But Holy Week is about death. A most significant death, because Death died when Jesus died.
The Golgotha conversation
Here are three men in a most uncomfortable situation talking about impending death in a hill called Golgotha (“skull” in Aramaic). At first, the two were mocking Jesus like those who conspired to have the innocent man condemned. Finally, coming to the close of their conversation, one of the two said, “If you are the Christ, save yourself and us.” This thief had seen Christ’s miracles as thousands did. A miracle by Christ could be the last means of getting off the cross. But the other answered, and rebuking him said, “Do you not even fear God, since you are under the same sentence of condemnation? And we indeed are suffering justly, for we are receiving what we deserve for our deeds; but this man has done nothing wrong.” And he said, “Jesus, remember me when You come in Your kingdom!” And He (Jesus) said to him, “Truly I say to you, today you shall be with Me in Paradise.” (Luke 23:39-43)

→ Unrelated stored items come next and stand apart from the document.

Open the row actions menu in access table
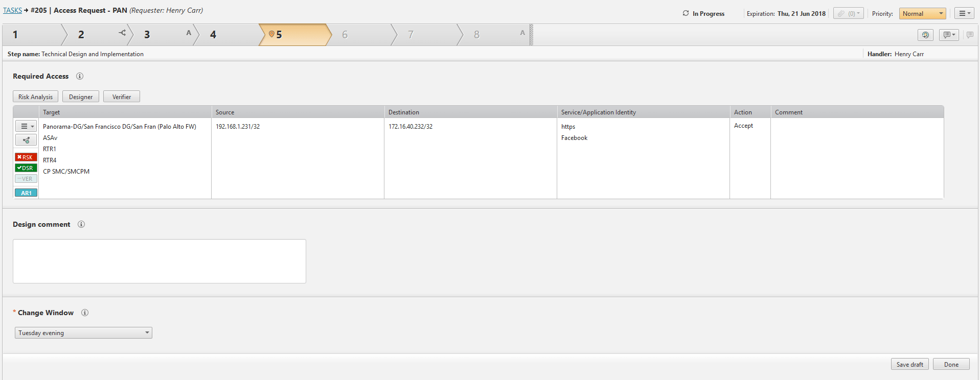The height and width of the screenshot is (380, 980). pos(26,126)
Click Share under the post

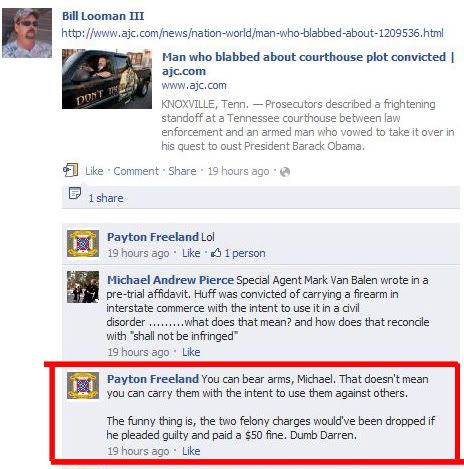182,171
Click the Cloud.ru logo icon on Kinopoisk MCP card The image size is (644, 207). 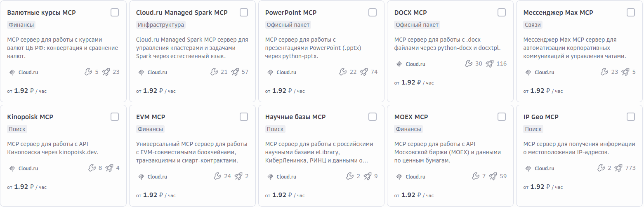(12, 168)
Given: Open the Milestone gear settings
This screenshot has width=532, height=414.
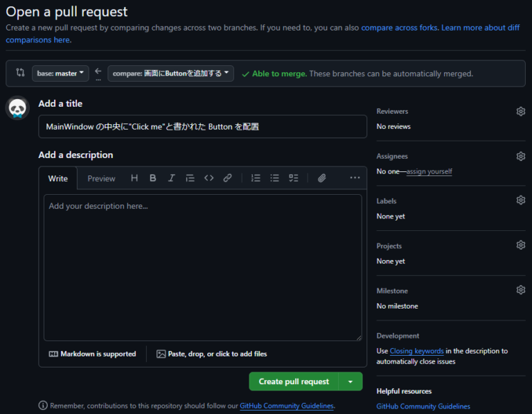Looking at the screenshot, I should click(520, 290).
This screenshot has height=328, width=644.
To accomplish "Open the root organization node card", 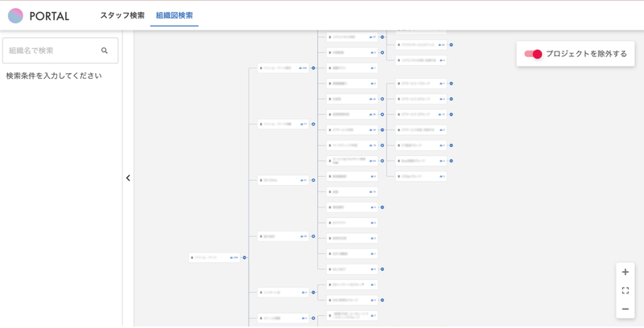I will (213, 258).
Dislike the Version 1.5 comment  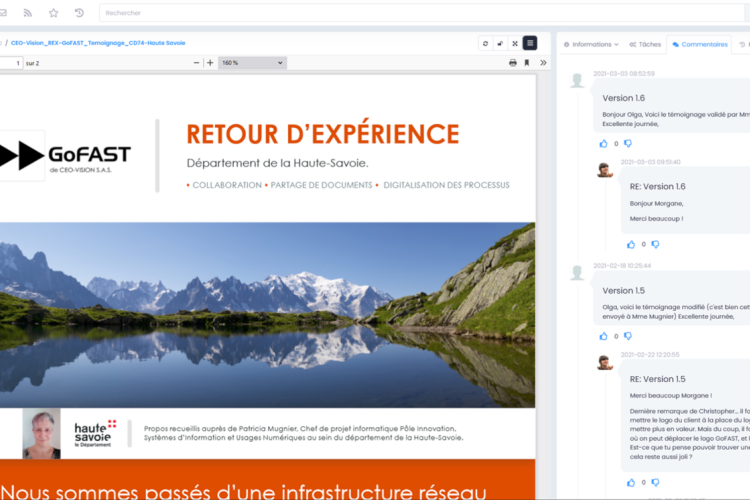point(628,336)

That ended the conversation, then a few minutes later, the three died one after the other.
What is death?
Merriam-Webster defines it as “a permanent cessation of all vital functions: the end of life” to which the Stanford Encyclopedia of Philosophy adds “…irreversible loss of personhood.” Any human being knows a better definition of death because it is universal, with its collateral damage of breaking lives, loss of a future, unrealized contributions to other human beings and to society. Death is cruel; at times, senseless.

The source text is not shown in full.